Costa Alves - 20/05/2021 - 9:46

Ariano Suassuna, o dramaturgo de “Auto da Compadecida”, não dizia palavrões. Aprendeu-os nas aventuras de infância no pequeno estado da Paraíba no Nordeste Brasileiro e achou-os sempre “vulgares e sem graça”. Conhecia todos, pois, afirmava, “quem os diz, só sabe os palavrões da cidade e eu conheço os da cidade e do campo”. Não tinham novidade nem adiantavam nada ao que ia vivendo. Fazia uma exceção: “Só gosto de palavrão quando é dito com inteligência.” Na verdade, só raramente se pode encontrar inteligência na selva dos rotineiros quotidianos polvilhados de palavrões.
Quando os expelimos, como vómito ou como rotina, estamos fora de nós; estamos como não devíamos estar: inserenos, inseguros, de mal connosco ou surdos ao que ouvimos do que dizemos. O palavrão é uma pedra que vamos buscar ao nosso deserto para atirar às cegas. É um ressaibo subconsciente da falta de razão. Como quem julga que salva a honra do seu convento buscando razão com violentas palavradas. 
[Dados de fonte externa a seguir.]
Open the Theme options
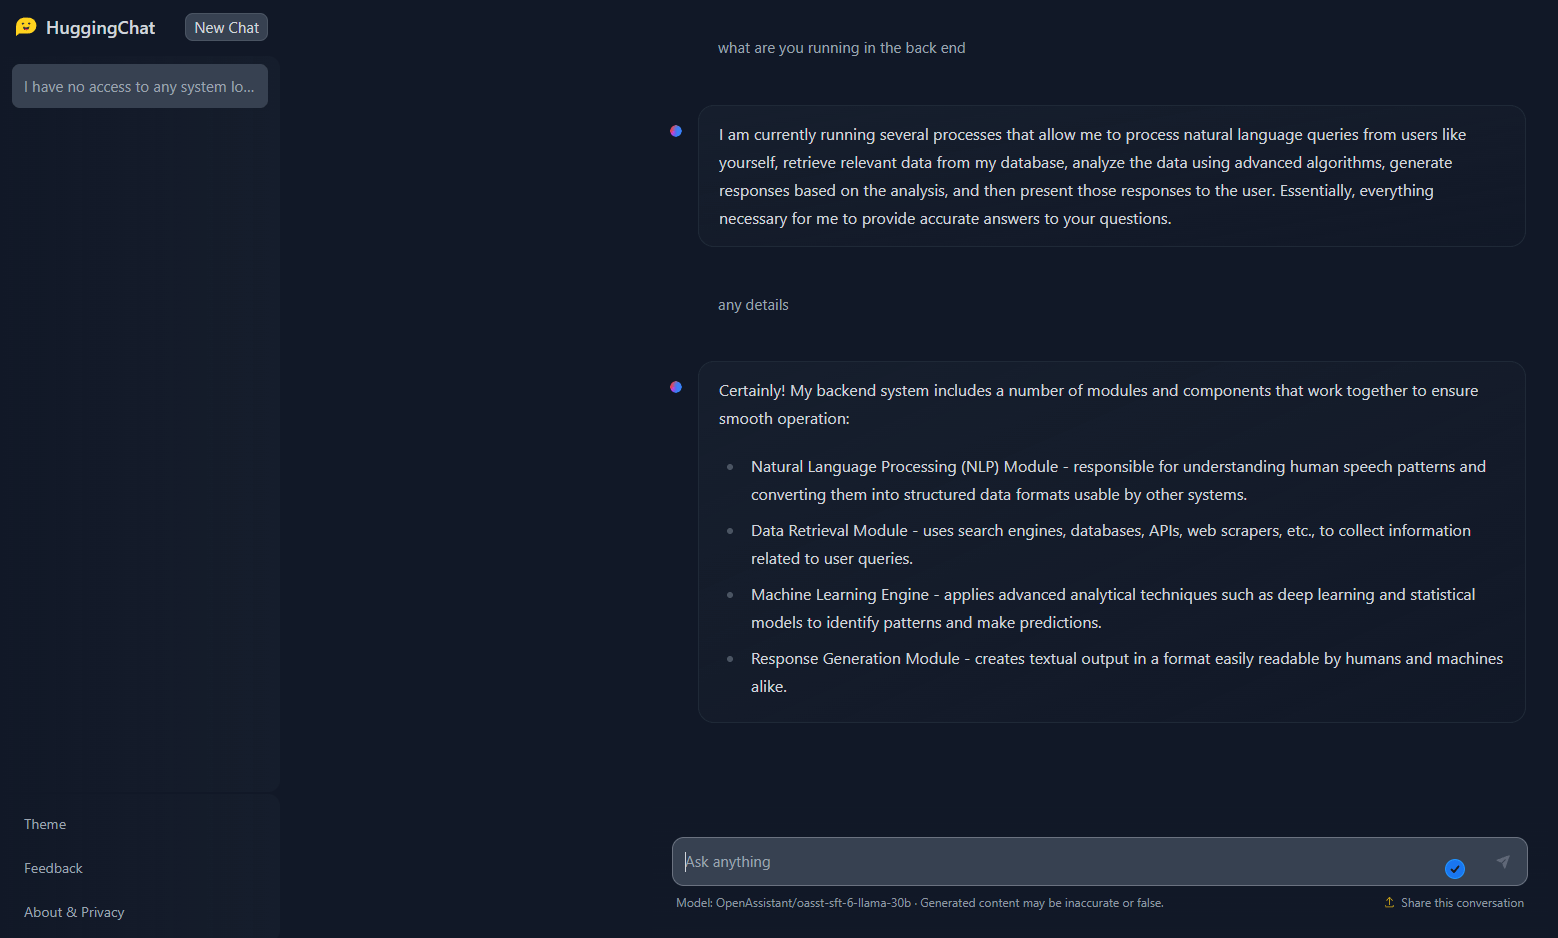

Há quem tenha pelo palavrão o gosto pela capicua: palavrão - palavra – palavrão. É um vício e uma exibição do machismo vindo do fundo dos tempos. Como se fizesse parte da nossa individualidade. Quando o palavrão navega por rotina, palavra-sim, palavra-não, então é porque não sabemos lavar a boca das palavras; é um montículo de areia que sobra do deserto de ideias em que vamos. Os palavrões preenchem os espaços do que fica por dizer. São bengalas de incomunicação que entopem o cérebro. Os palavrões não os levam o vento, revelam muito do que somos e não somos. 
A bem da verdade, devo dizer que há maneiras e conteúdos no que dizemos que, não sendo palavrões, podem ser piores. Verrina, insídia, insulto, injúria, cinismo, estamos bem atestados de os ver desfilar na televisão, seja como patranhas de Novo Banco ou como desumanizantes tramas de Odemira. E pela voz de parlamentares ou daquele membro do governo que, cada vez que fala, não palavroneia; traulita.
Passo por grupos de jovens e ouço os palavrões que aprendi no lá longe da infância e adolescência. Também os conheço todos, de cor e salteado, como o Ariano Suassuna. Fica a pairar um modo desfeminino quando as raparigas falam. Soletram o modo machista julgando que exibem desinibição. 
Realmente, o caso agudiza-se quando os palavrões vêm de vozes femininas. Nem sequer inovam dizendo palavrões do e no feminino - não conheço um para exemplo. Renderam-se ao palavronear sujo do género masculino. 
Seria pensável que tentassem concorrer com o léxico do masculino com o seu próprio léxico de palavrões inspirados nas experiências e nas simbólicas da condição feminina. Ao menos que fizessem isso. Mas, não. Nada que revele desconforto nem a mínima reação de emancipação feminina, mesmo que mal conduzida. É um sinal de que a subalternidade feminina tem ainda muito que penar.
Post Scriptum. Permitam que aconselhe a leitura do último (o sétimo) romance do escritor timorense Luís Cardoso. Título: “O Plantador de Abóboras”. Tivemos tanto Timor nas nossas vidas que vale a pena voltar. Neste caso, seguindo os caminhos ficcionados de três gerações que atravessam a guerra de Manu-Fahi contra o colonialismo português, a ocupação japonesa na Segunda Guerra Mundial, a ocupação indonésia e a atualidade de país independente. É Timor a conhecer-se e a realizar-se, histórica e culturalmente, através da criação literária de um excelente romancista, o primeiro, de um país de contadores de histórias. Edição da “abysmo” (www.abysmo.pt).